### EXERCISE REQUIREMENTS
Omit each picture as you copy the entries exactly.

### DATA FOR ANALYSIS
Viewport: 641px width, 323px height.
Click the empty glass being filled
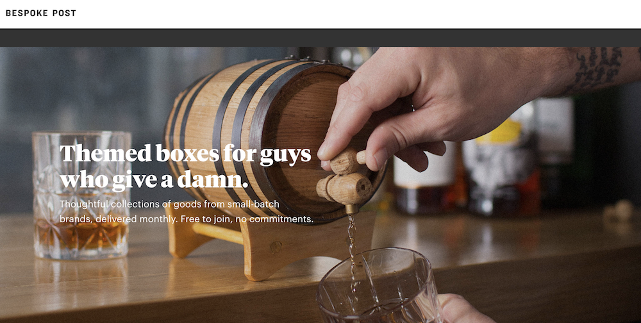tap(378, 286)
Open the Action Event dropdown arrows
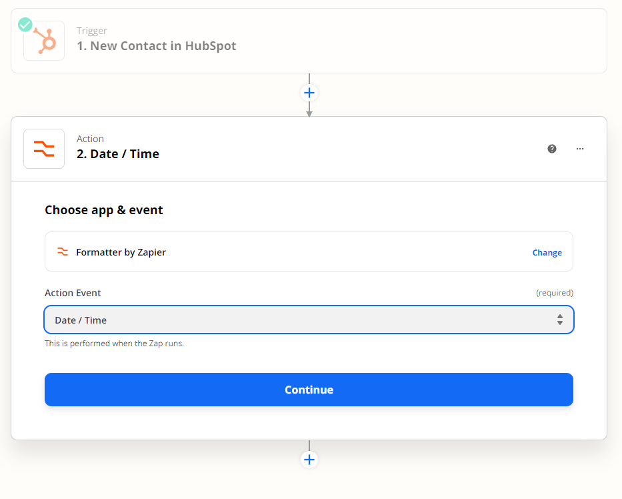The height and width of the screenshot is (499, 622). (560, 320)
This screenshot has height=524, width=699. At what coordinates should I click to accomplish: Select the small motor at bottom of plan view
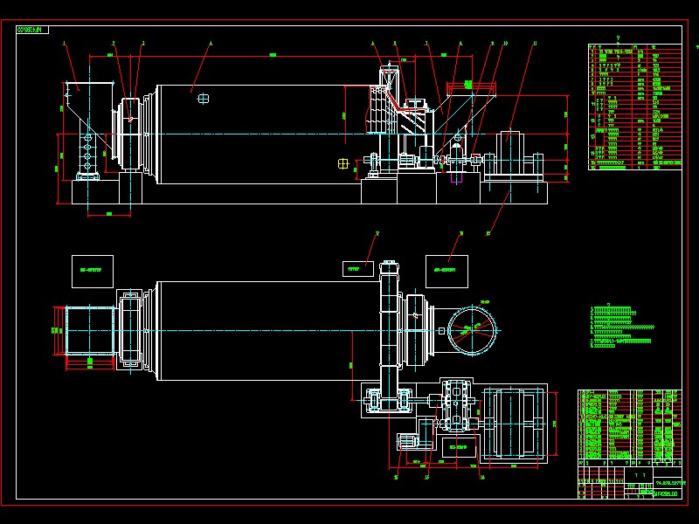click(x=407, y=442)
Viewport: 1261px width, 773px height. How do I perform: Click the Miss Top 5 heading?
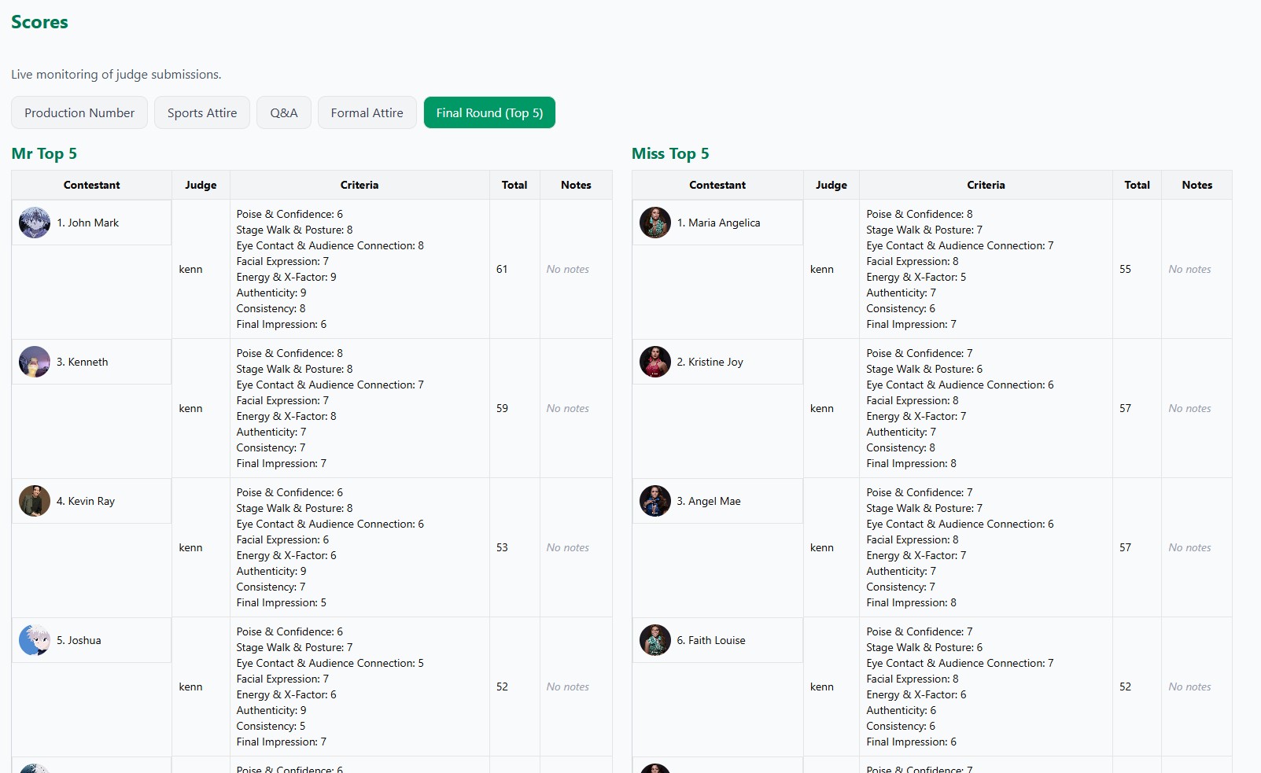pyautogui.click(x=670, y=153)
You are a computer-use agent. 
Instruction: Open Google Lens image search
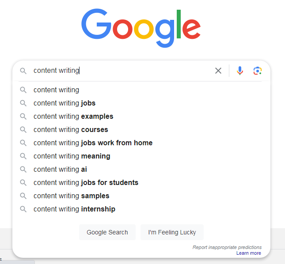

### EXERCISE RESPONSE
Viewport: 641px width, 323px height.
Click the empty glass being filled
tap(378, 286)
Open the Action Event dropdown arrows
The height and width of the screenshot is (499, 622). (560, 320)
This screenshot has height=524, width=699. At what coordinates should I click to accomplish: Select the small motor at bottom of plan view
click(x=407, y=442)
Viewport: 1261px width, 773px height. How do I perform: Click the Miss Top 5 heading?
pyautogui.click(x=670, y=153)
You are a computer-use agent. 
Instruction: Open Google Lens image search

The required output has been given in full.